Pad Mount Transformer Precast Pad Seismic Anchorage 3

[driftLimiter]

Hey engineers,

Hoping to find someone with more experience in this to help with my understanding.

We have a transformer roughly specified by the electrical engineer on his drawings. The transformer and pad are both utility provided, but the plan reviewer (AHJ) is requiring a structural calc and detail for the unit and pad.

Normally I'd say great let me have the cut sheet and just continue with my calcs. This is a reasonably high seismic area, overturning and sliding aught to be resisted by the anchorage (thats my normal approach anyway).

In this case, the utility wont provide specific information until the AHJ approves the design, and the AHJ wont approve the design without specific information. So its been left to me to skate between them and document something to get the ball rolling.

The Specifics....
I have a rough idea of the size of the transformer, and its weight. Also there is a typical precast pad provided to attach the deal.
But when I inspect the information things start getting stranger.

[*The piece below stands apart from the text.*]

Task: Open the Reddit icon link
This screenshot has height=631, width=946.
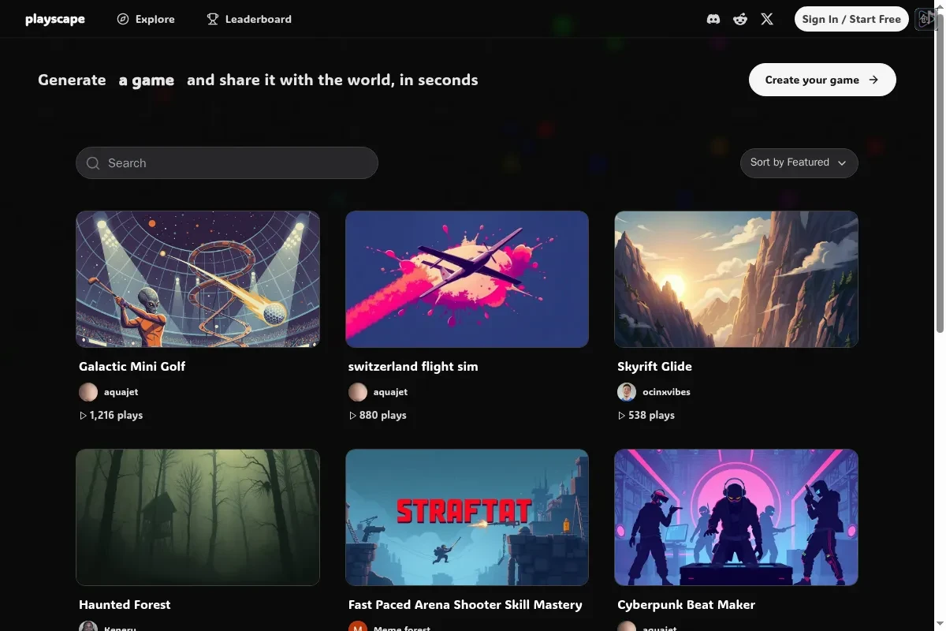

Item 3 I highlighted is the location where the utility says the anchorage will go.
The transformer manufactures are affectionately calling this 'cabinet security anchorage'.

Hard for me to see how this single line of fasteners is going to be useful to resist any seismic overturning.
Which leads me to think that these units don't have a major tipping concern due to seismic. I.e. the CG is perhaps quite low to the ground.


Some major questions are:
1.) Does the utility normally provide a seismic review of the equipment the supply? I imagine they are concerned with seismic in general I don't know how they could not be.
2.) As far as I can tell the anchorage channel is just a unistrut cast in by the precasters, where can I attempt to find strength values for anchorage into these channels?
3.) Does anyone have a feel for the relative CG height of a three phase pad mounted liquid filled transformer? Approx weight is 5000#.

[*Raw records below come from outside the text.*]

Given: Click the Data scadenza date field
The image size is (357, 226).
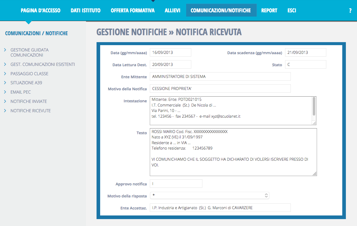Looking at the screenshot, I should click(x=306, y=52).
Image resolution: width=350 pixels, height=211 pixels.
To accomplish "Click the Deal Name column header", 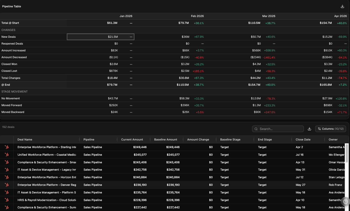I will [25, 139].
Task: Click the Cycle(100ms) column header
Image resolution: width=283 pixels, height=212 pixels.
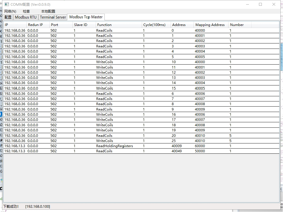Action: (156, 25)
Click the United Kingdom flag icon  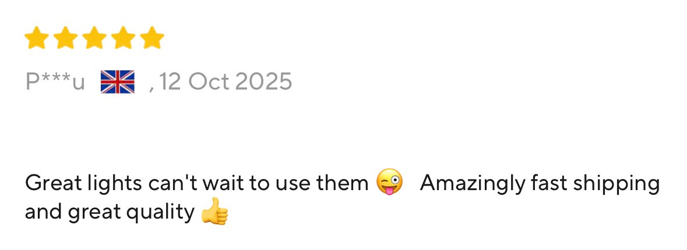[118, 82]
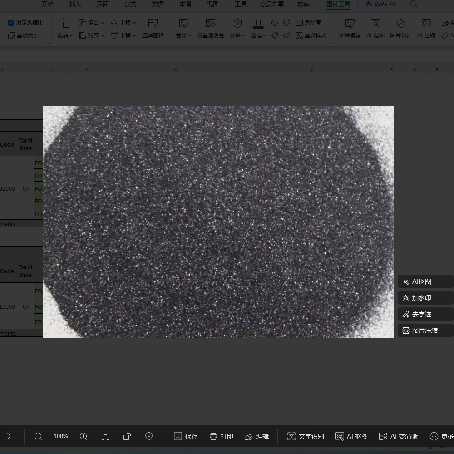454x454 pixels.
Task: Expand the 色彩 color dropdown
Action: [183, 35]
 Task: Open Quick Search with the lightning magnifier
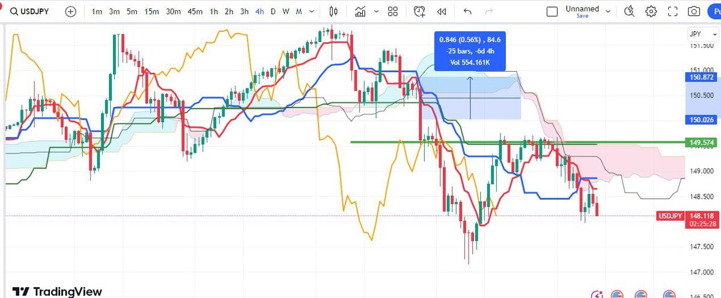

I've been spinning my wheels on this for a while and its still just muddy. One idea we had was to simply make some assumptions and design a cast in place solution, then let the utility come later and submit something different. Perhaps then we will have more specific info on the transformer and can asses the anchorage. Even still I have my doubts that this precast pad arrangement is capable of resisting much overturning load at all because there is only 1 line of fasteners.

Thanks in advance.
DriftLimiter

 

[Flotsam7018]

In my experience most major utilities have their own design criteria. For seismic, this if often some hodge-podge ELF procedure based on ASCE 7 and/or IEEE 693, or something completely arbitrary. Typical when using this criteria in moderate to high seismic regions the weight of the unit is not sufficient to deal with overturning and anchorage is required. Most of these transformers have an oil reservoir that is supported up high, which I'm not seeing in your snapshot, but this obviously pushes the C.G. up, and usually one side of the transformer base is significantly narrower than the other.

Anyhow, I would be expecting anchorage in a high seismic region. Item 3 surely can't be the anchorage location, this may be the jacking pad?

 

[driftLimiter]

Item 3 in the sketch I showed (which is a plan view of the precast pad) is indicated as "Hold-down brackets".

I'm getting about 50% of the weight as base shear. Assuming a rigid structure and Ch 15 requirements. If I go down the Ch 13 route its basically coming to the same 50%.
A quick check of the footing using the precast pad the utility recommends gives about 6000 psf bearing pressure.
This is assuming Cg = 2/3 * H unit.

Anchorage reaction assuming corner anchorage would be on the order of 1600 # per anchor (overstrength level). If I try to resolve a couple to two anchors in that 'Hold Down bracket' the load will be significantly greater.

All this is pointing me to conclude that there is no way this precast pad is going to work for seismic at this site.

What scares me is that the utility directly indicates that this precast pad is what they would use for this site.

I guess I'm going to go down the route of designing my own pad and anchorage...

Do you know if I can spec some kind of bracket to add onto the transformer base to accommodate the anchorage?

Im envisioning an angle that is welded onto the transformer. Perhaps I indicate some minimums to the transformer provider...

 

[SlideRuleEra]

1) This is assuming Cg = 2/3 * H unit.

2) All this is pointing me to conclude that there is no way this precast pad is going to work for seismic at this site. What scares me is that the utility directly indicates that this precast pad is what they would use for this site.

3) Im envisioning an angle that is welded onto the transformer. Perhaps I indicate some minimums to the transformer provider...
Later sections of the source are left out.